SOURCE DATA:
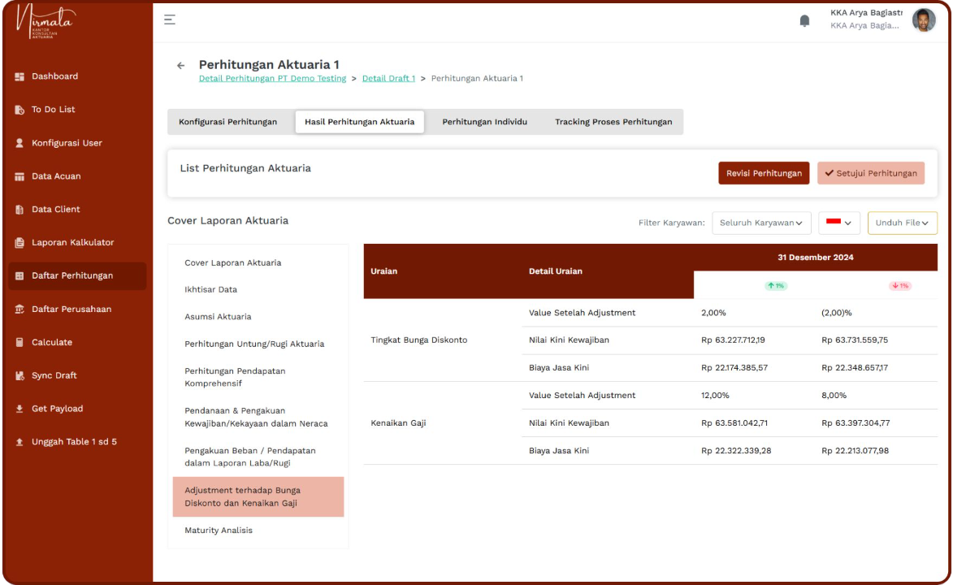Image resolution: width=953 pixels, height=585 pixels.
Task: Select Maturity Analisis in the report list
Action: 219,531
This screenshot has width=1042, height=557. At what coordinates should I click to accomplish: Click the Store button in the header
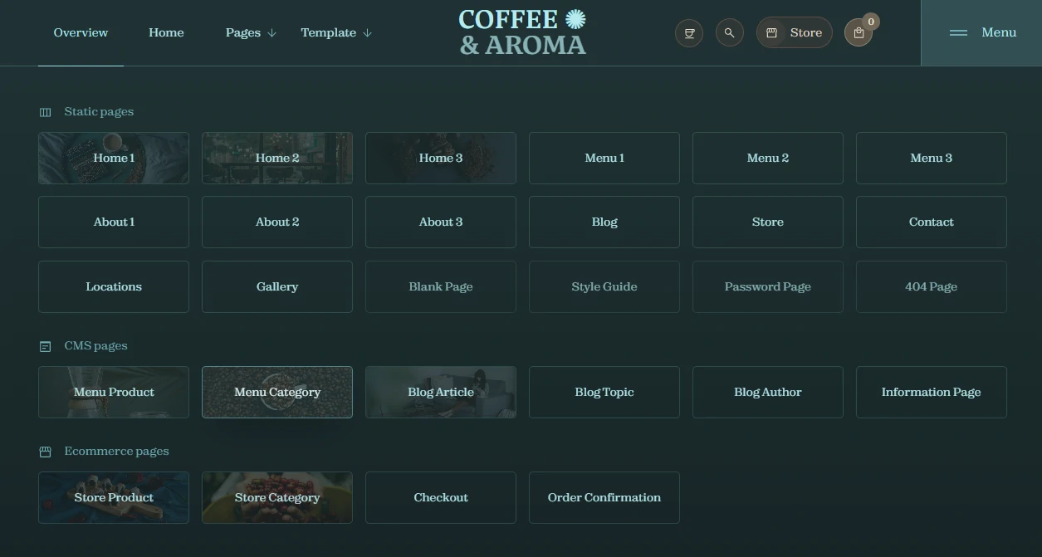coord(794,33)
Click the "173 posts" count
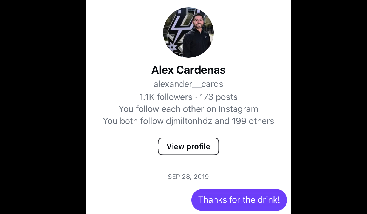This screenshot has width=367, height=214. point(218,97)
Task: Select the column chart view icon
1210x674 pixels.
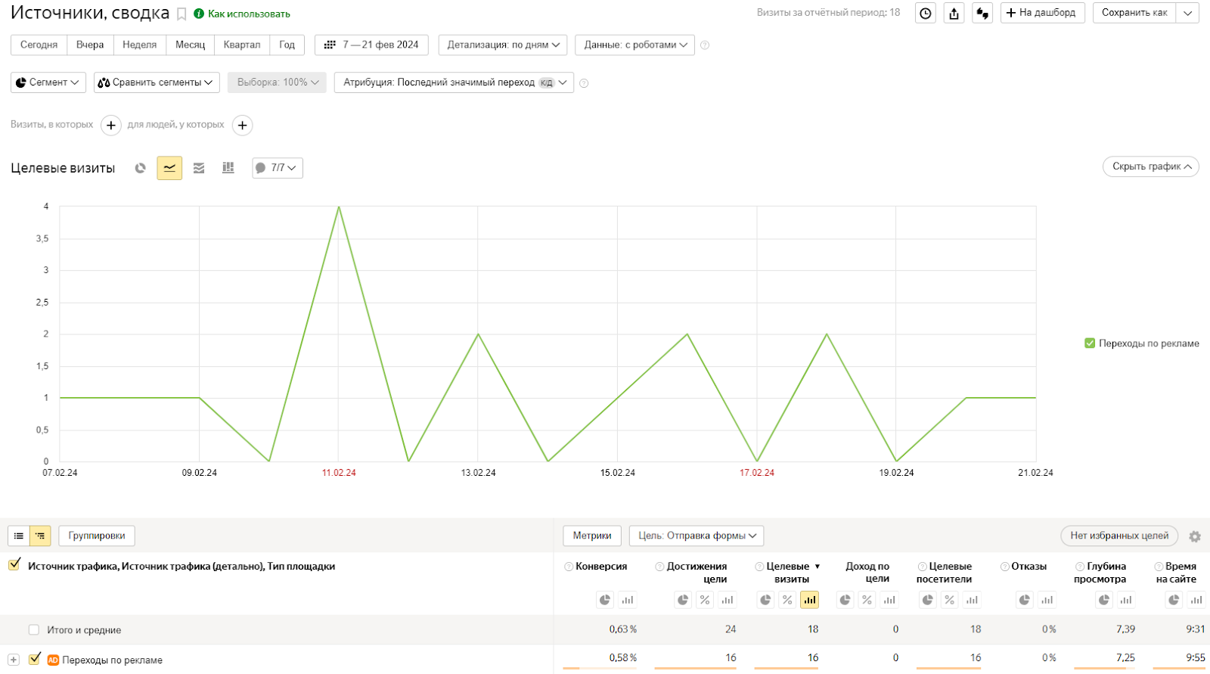Action: coord(228,168)
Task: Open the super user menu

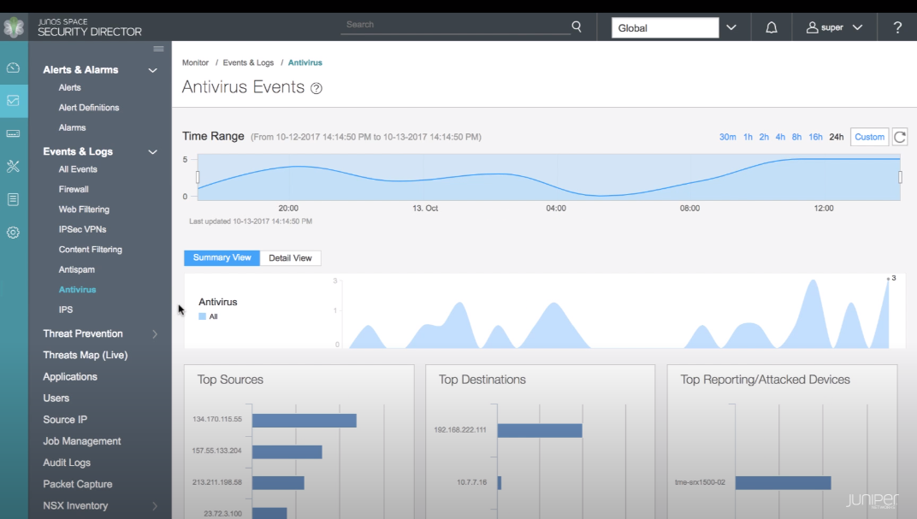Action: pyautogui.click(x=834, y=27)
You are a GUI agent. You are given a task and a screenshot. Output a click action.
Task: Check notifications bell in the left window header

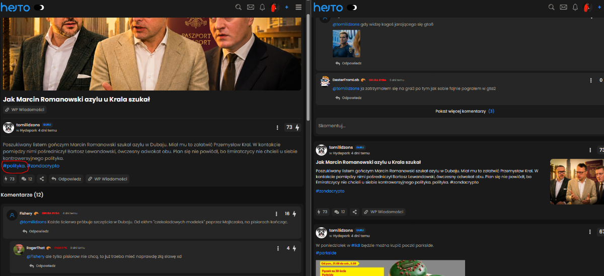(262, 8)
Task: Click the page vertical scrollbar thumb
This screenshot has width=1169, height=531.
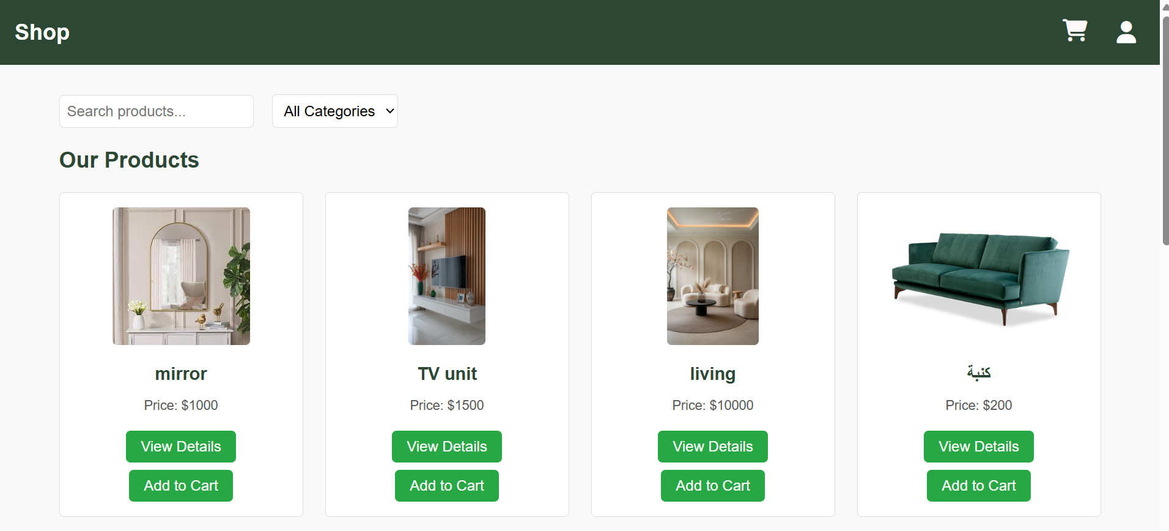Action: click(x=1165, y=130)
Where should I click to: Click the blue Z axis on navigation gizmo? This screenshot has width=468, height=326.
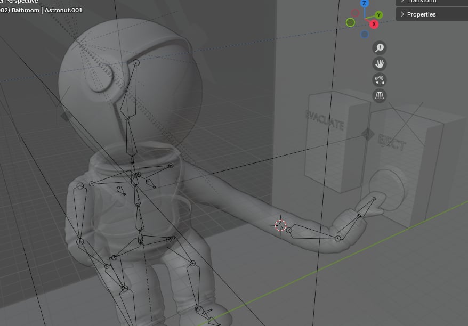pyautogui.click(x=365, y=3)
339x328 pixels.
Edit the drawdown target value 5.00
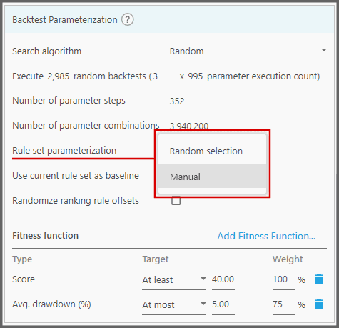223,305
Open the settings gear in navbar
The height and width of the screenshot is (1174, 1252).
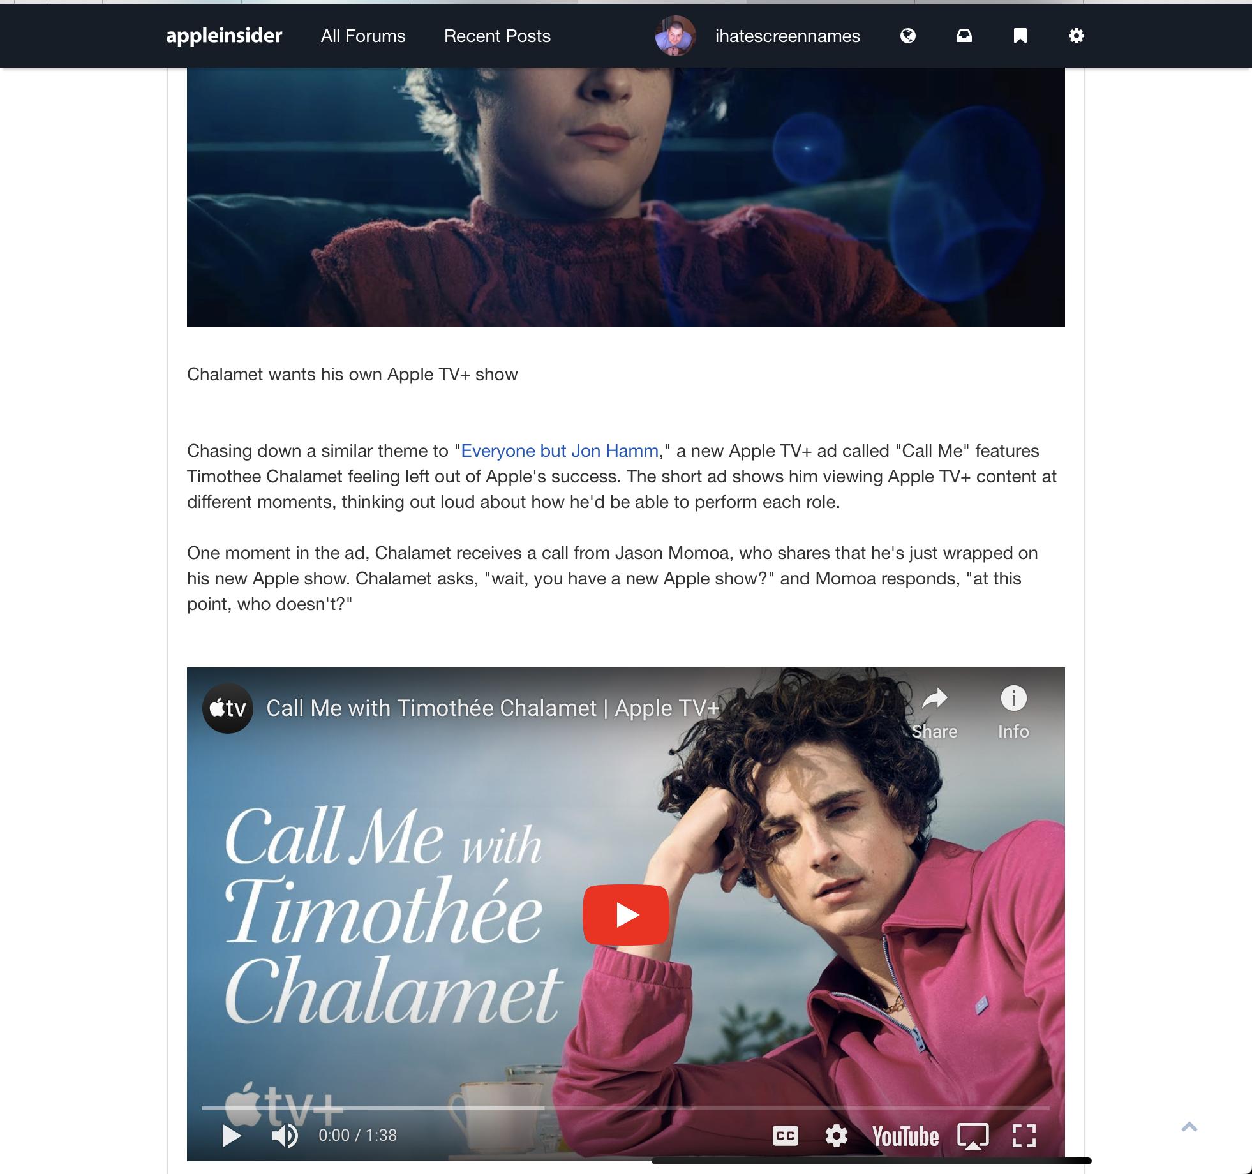(1076, 36)
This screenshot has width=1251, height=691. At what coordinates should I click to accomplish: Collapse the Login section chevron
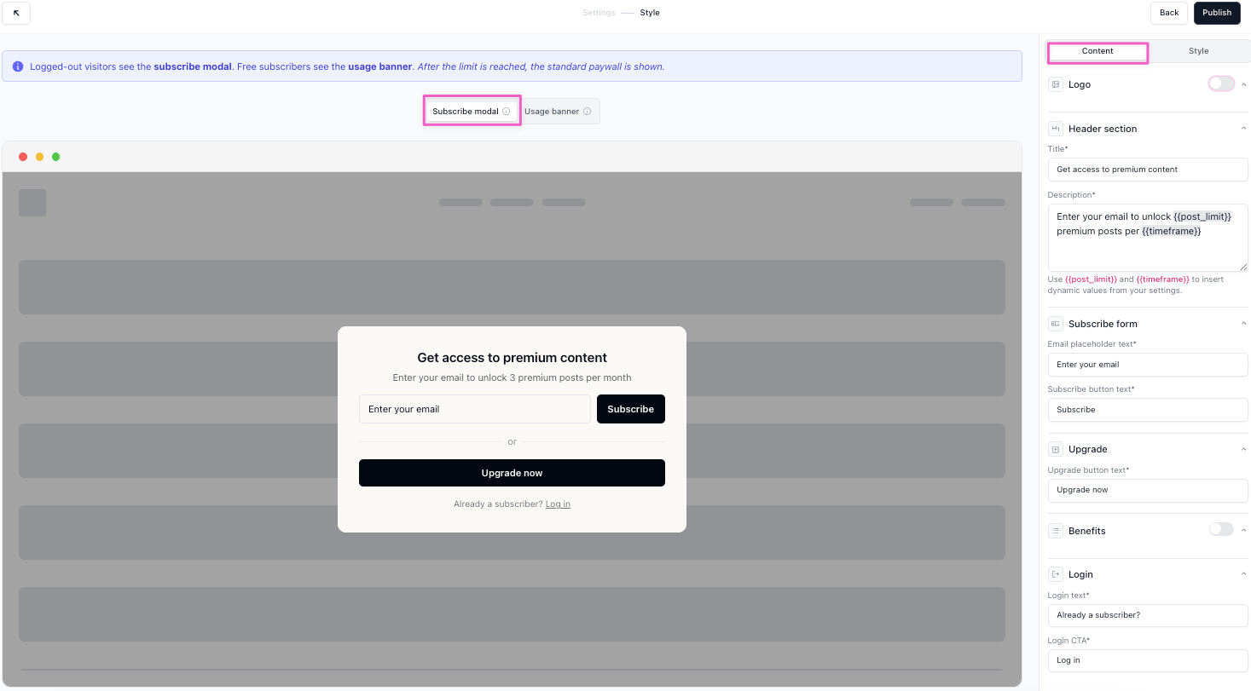point(1243,574)
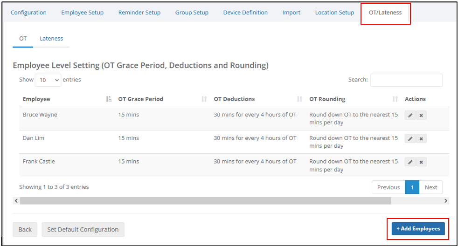Sort by OT Deductions column arrows
This screenshot has width=458, height=246.
point(299,99)
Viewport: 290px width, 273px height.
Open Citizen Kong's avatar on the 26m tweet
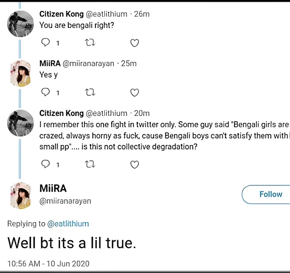pyautogui.click(x=20, y=24)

YOUR INSTRUCTIONS: Nothing but the lines from the one holding "Viewport: 290px width, 273px height." through the final line of the records above belongs in the answer, each retyped exactly; omit the pictures.

SOLUTION FOR THIS PROBLEM:
Viewport: 290px width, 273px height.
Open Citizen Kong's avatar on the 26m tweet
pyautogui.click(x=20, y=24)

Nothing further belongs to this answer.